Organizations today manage vast amounts of data, with much of it stored based on initial use cases and business needs. As requirements for this data evolve—whether for real-time reporting, advanced machine learning (ML), or cross-team data sharing—the original storage formats and structures often become a bottleneck. When this happens, data teams frequently find that datasets that worked well for their original purpose now require complex transformations; custom extract, transform, and load (ETL) pipelines; and extensive redesign to unblock new analytical workflows. This creates a significant barrier between valuable data and actionable insights.
Amazon Athena offers a solution through its serverless, SQL-based approach to data transformation. With the CREATE TABLE AS SELECT (CTAS) functionality in Athena, you can transform existing data and create new tables in the process, using standard SQL statements to help reduce the need for custom ETL pipeline development.
This CTAS experience now supports Amazon S3 Tables, which provide built-in optimization, Apache Iceberg support, automatic table maintenance, and ACID transaction capabilities. This combination can help organizations modernize their data infrastructure, achieve improved performance, and reduce operational overhead.
You can use this approach to transform data from commonly used tabular formats, including CSV, TSV, JSON, Avro, Parquet, and ORC. The resulting tables are immediately accessible for querying across Athena, Amazon Redshift, Amazon EMR, and supported third-party applications, including Apache Spark, Trino, DuckDB, and PyIceberg.
This post demonstrates how Athena CTAS simplifies the data transformation process through a practical example: migrating an existing Parquet dataset into S3 Tables.
Solution overview
Consider a global apparel ecommerce retailer processing thousands of daily customer reviews across marketplaces. Their dataset, currently stored in Parquet format in Amazon Simple Storage Service (Amazon S3), requires updates whenever customers modify ratings and review content. The business needs a solution that supports ACID transactions—the ability to atomically insert, update, and delete records while maintaining data consistency—because review data changes frequently as customers edit their feedback.
Additionally, the data team faces operational challenges: manual table maintenance tasks like compaction and metadata management, no built-in support for time travel queries to analyze historical changes, and the need for custom processes to handle concurrent data modifications safely.
These requirements point to a need for an analytics-friendly solution that can handle transactional workloads while providing automated table maintenance, reducing the operational overhead that currently burdens their analysts and engineers.
S3 Tables and Athena provide an ideal solution for these requirements. S3 Tables provide storage optimized for analytics workloads, offering Iceberg support with automatic table maintenance and continuous optimization. Athena is a serverless, interactive query service you can use to analyze data using standard SQL without managing infrastructure. When combined, S3 Tables handle the storage optimization and maintenance automatically, and Athena provides the SQL interface for data transformation and querying.

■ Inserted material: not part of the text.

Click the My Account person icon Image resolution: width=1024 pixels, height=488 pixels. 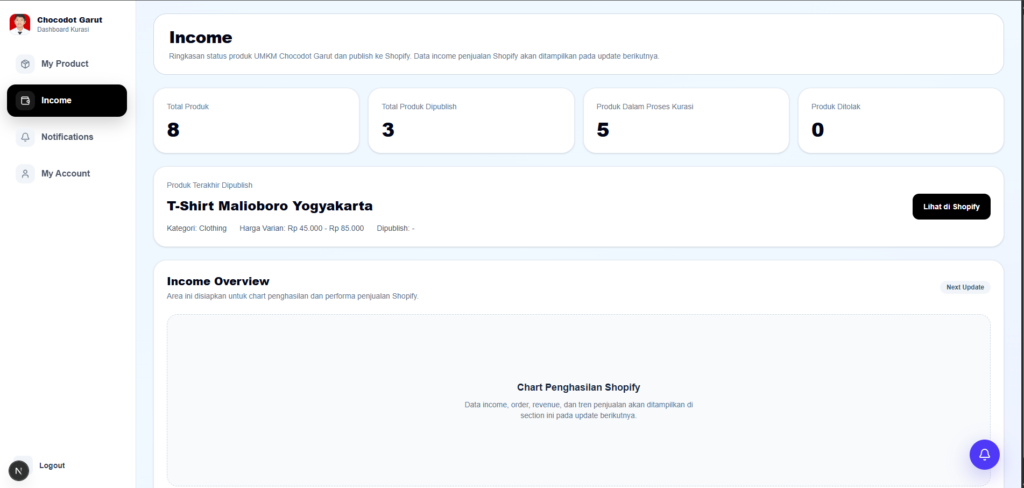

This can help reduce the operational overhead of manual table maintenance while providing efficient data management and optimal performance across supported data processing and query engines.
In the following sections, we show how to use the CTAS functionality in Athena to transform the Parquet-formatted review data into S3 Tables with a single SQL statement. We then demonstrate how to manage dynamic data using INSERT, UPDATE, and DELETE operations, showcasing the ACID transaction capabilities and metadata query features in S3 Tables.
Prerequisites
In this walkthrough, we will be working with synthetic customer review data that we’ve made publicly available at s3://aws-bigdata-blog/generated_synthetic_reviews/data/
. To follow along, you must have the following prerequisites:
- AWS account setup:
- An IAM user or role with the following permissions:
AmazonAthenaFullAccess
managed policy- S3 Tables permissions for creating and managing table buckets
- S3 Tables permissions for creating and managing tables within buckets
- Read access to the public dataset location:
s3://aws-bigdata-blog/generated_synthetic_reviews/data/
You will create an S3 table bucket named athena-ctas-s3table-demo
as part of this walkthrough. Make sure this name is available in your chosen AWS Region.

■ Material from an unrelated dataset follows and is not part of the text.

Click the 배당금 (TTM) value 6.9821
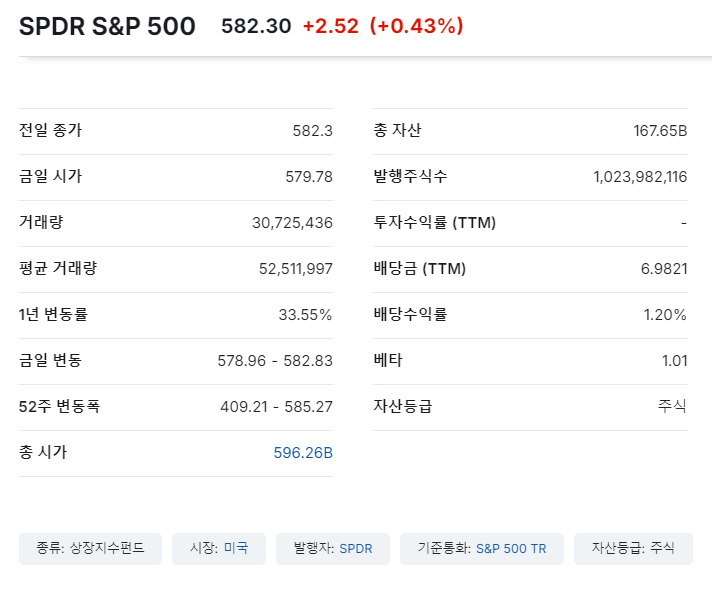 pos(661,269)
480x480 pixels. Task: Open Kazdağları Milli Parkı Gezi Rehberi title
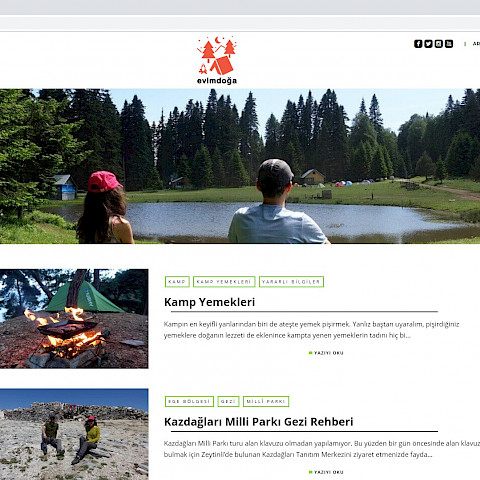tap(258, 422)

Set up a database and tables in Athena
Let’s start by creating a database and source table to hold our Parquet data. This table will serve as the data source for our CTAS operation.
Navigate to the Athena query editor to run the following queries:
Because the data is partitioned by product category, you must add the partition information to the table metadata using MSCK REPAIR TABLE:
The preview query should return sample review data, confirming the table is ready for transformation:
Create a table bucket
Table buckets are designed to store tabular data and metadata as objects for analytics workloads. Follow these steps to create a table bucket:
- Sign in to the console in your preferred Region and open the Amazon S3 console.
- In the navigation pane, choose Table buckets.
- Choose Create table bucket.
- For Table bucket name, enter
athena-ctas-s3table-demo
. - Select Enable integration for Integration with AWS analytics services if not already enabled.
- Leave the encryption option to default.
- Choose Create table bucket.
You can now see athena-ctas-s3table-demo
listed under Table buckets.
Create a namespace
Namespaces provide logical organization for tables within your S3 table bucket, facilitating scalable table management. In this step, we create a reviews_namespace
to organize our customer review tables. Follow these steps to create the table namespace:
- In the navigation pane under Table buckets, choose your newly created bucket
athena-ctas-s3table-demo
. - On the bucket details page, choose Create table with Athena.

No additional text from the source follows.